• [Assignment] Please output the records below in full, exactly as given, but without the images.

[Records contained in a dataset]

===============

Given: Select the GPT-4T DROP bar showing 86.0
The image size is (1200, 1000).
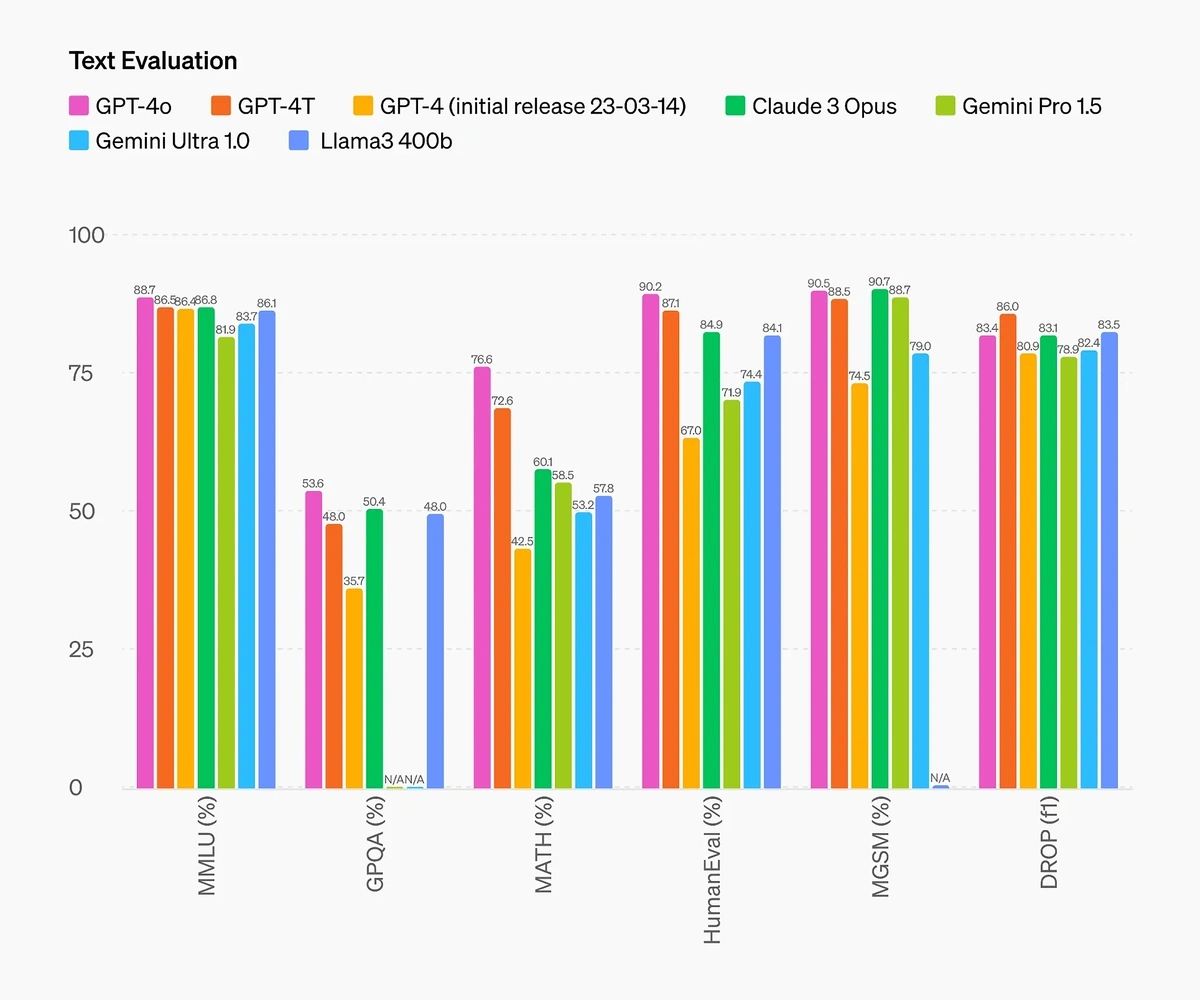Looking at the screenshot, I should click(x=1008, y=551).
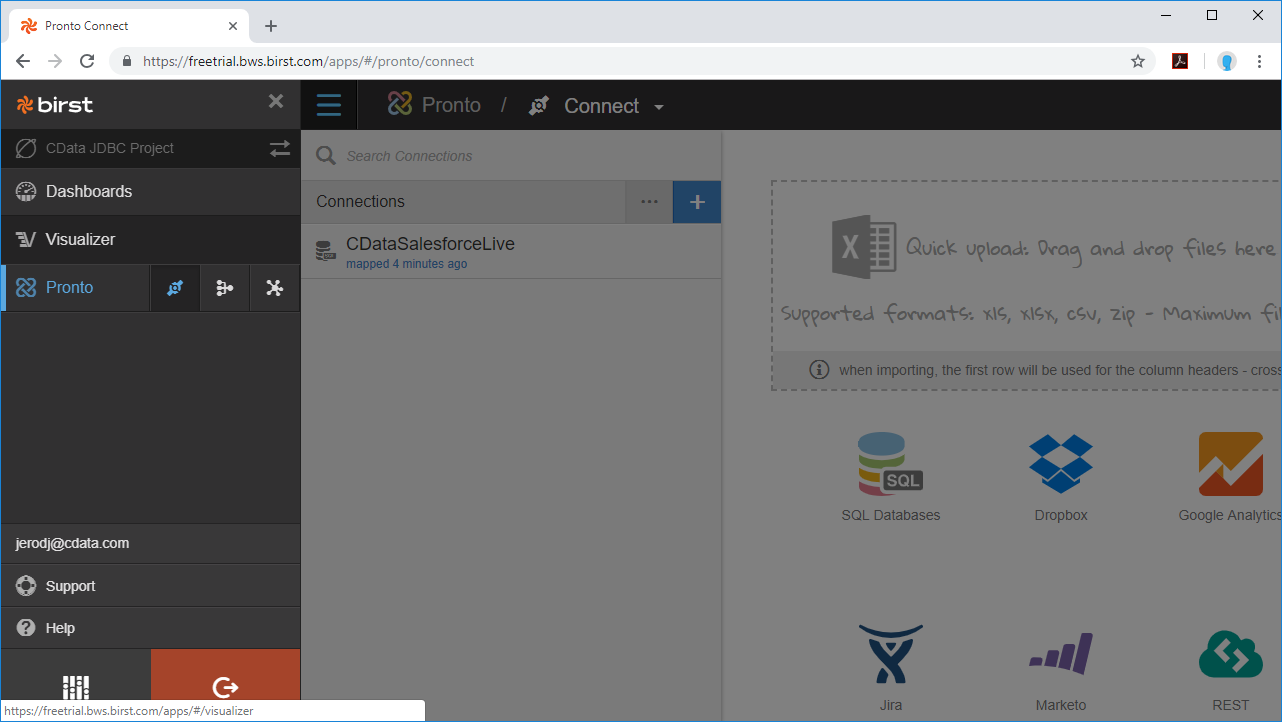Switch project using the swap arrows icon
Screen dimensions: 1282x722
(x=279, y=148)
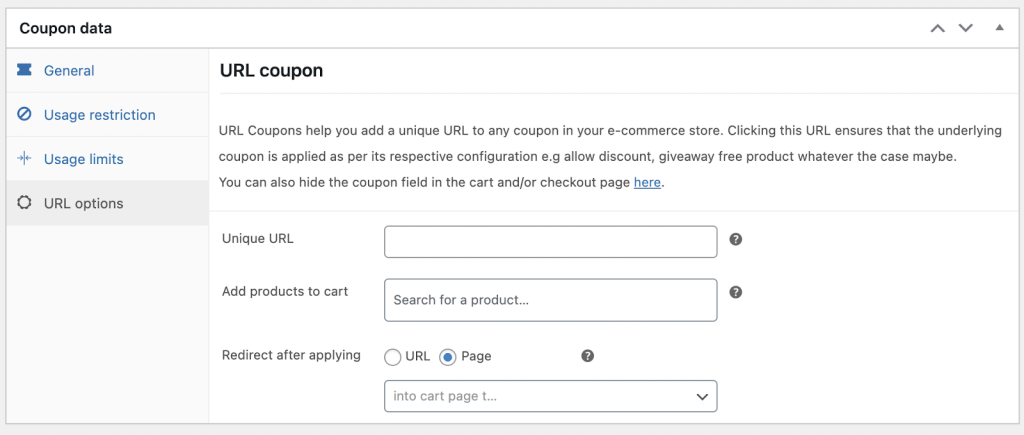The width and height of the screenshot is (1024, 435).
Task: Focus the Unique URL text field
Action: point(551,242)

===============

• [Task response]
Given: Select the GPT-4T DROP bar showing 86.0
The image size is (1200, 1000).
Looking at the screenshot, I should click(x=1008, y=551).
Switch project using the swap arrows icon
Screen dimensions: 1282x722
(x=279, y=148)
The width and height of the screenshot is (1024, 435).
Task: Focus the Unique URL text field
Action: point(551,242)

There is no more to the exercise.